§ Work request
Whenever a line in the records below holds the string "screenshot", include it in the count, and state the number alone.

(Stored data entries)

□ □ □

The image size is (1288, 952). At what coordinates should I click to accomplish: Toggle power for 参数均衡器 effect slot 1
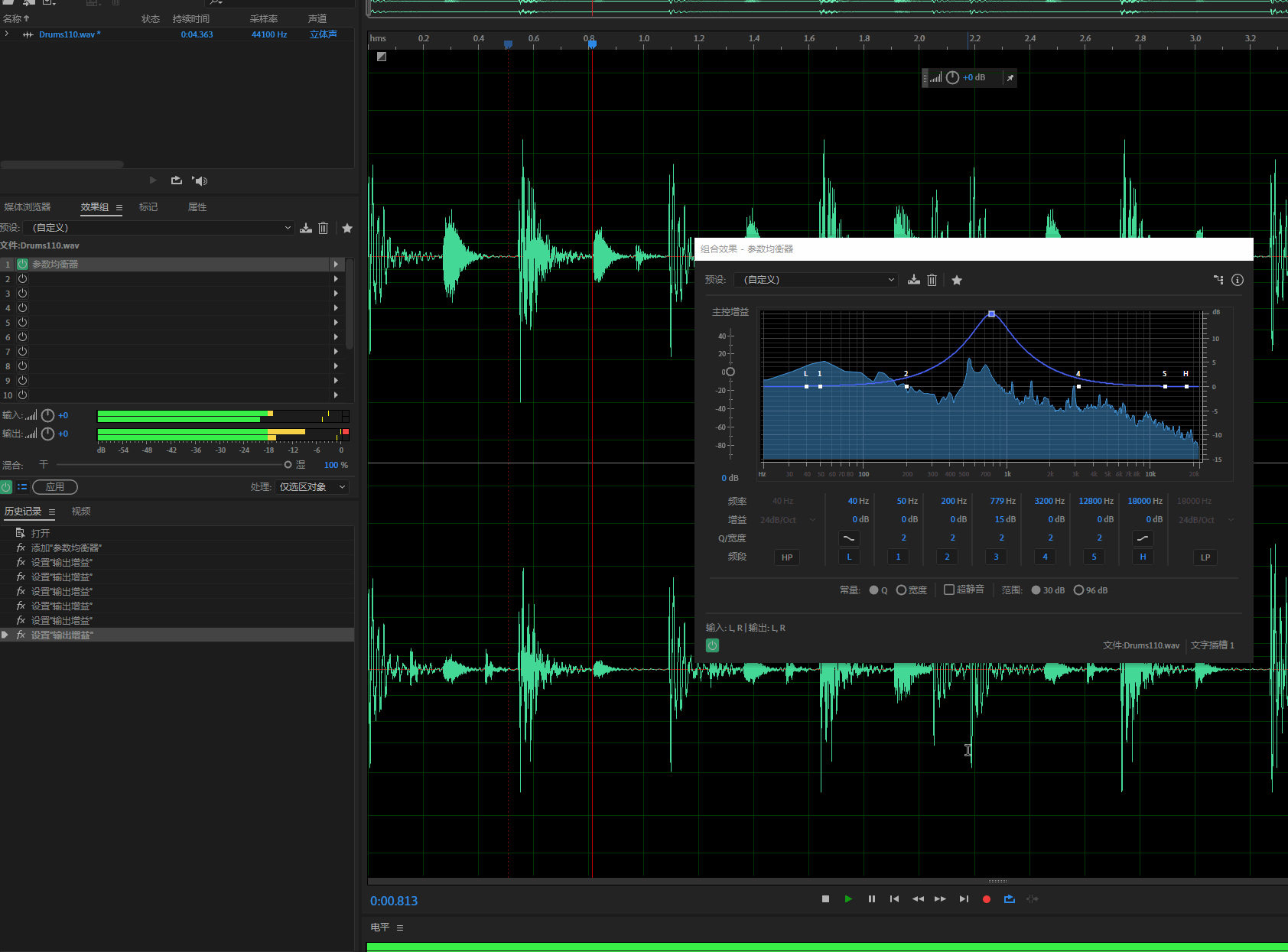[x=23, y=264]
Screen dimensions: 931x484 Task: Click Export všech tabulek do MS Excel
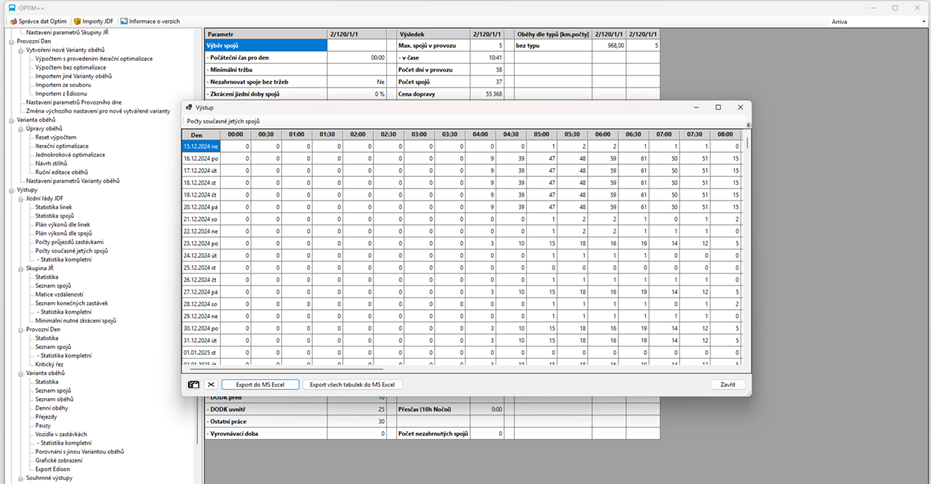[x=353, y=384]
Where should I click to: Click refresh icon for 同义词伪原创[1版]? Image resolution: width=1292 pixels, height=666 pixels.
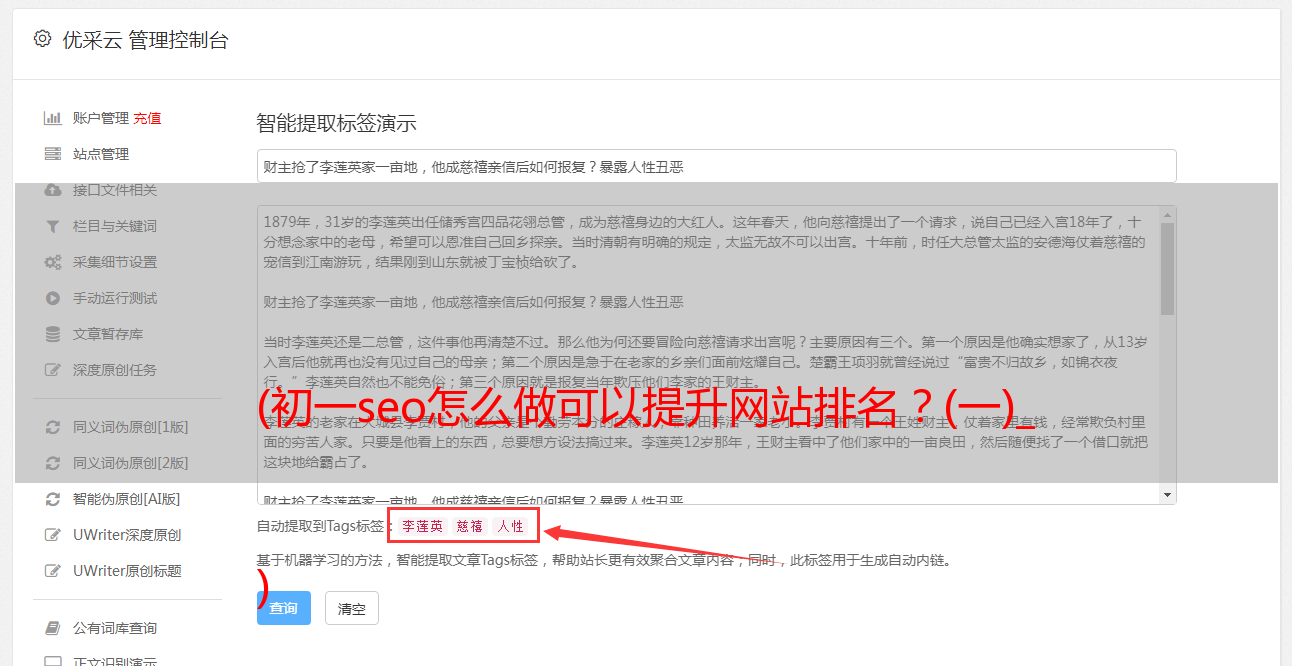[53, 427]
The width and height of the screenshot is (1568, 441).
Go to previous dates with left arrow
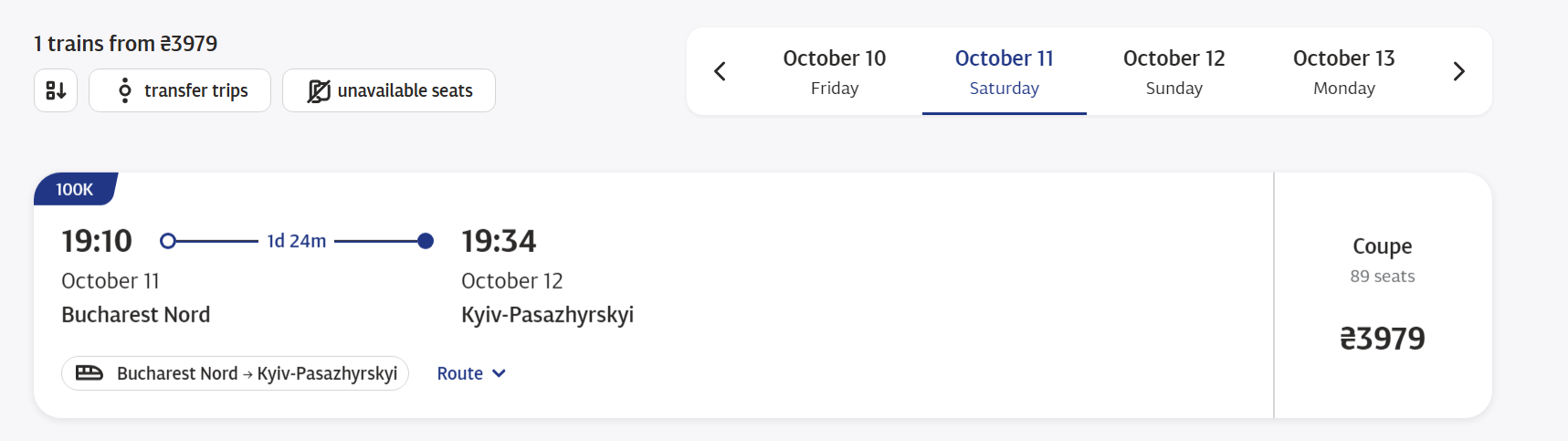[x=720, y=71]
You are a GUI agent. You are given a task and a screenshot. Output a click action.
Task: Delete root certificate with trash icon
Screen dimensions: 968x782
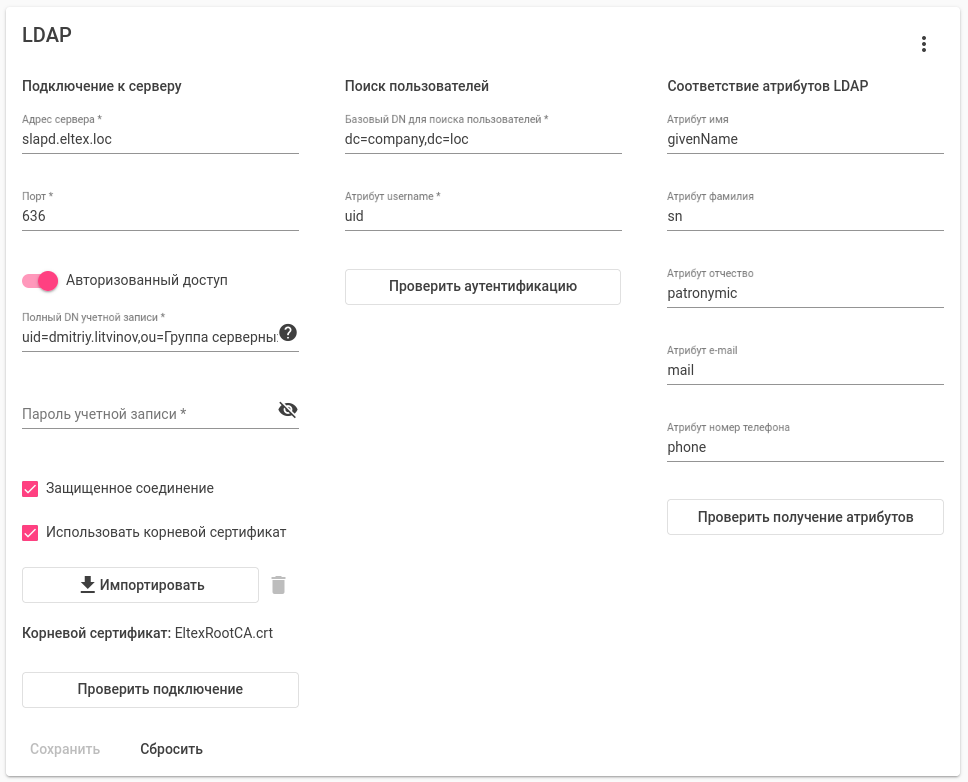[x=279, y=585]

□ □ □

§ Response to the task
2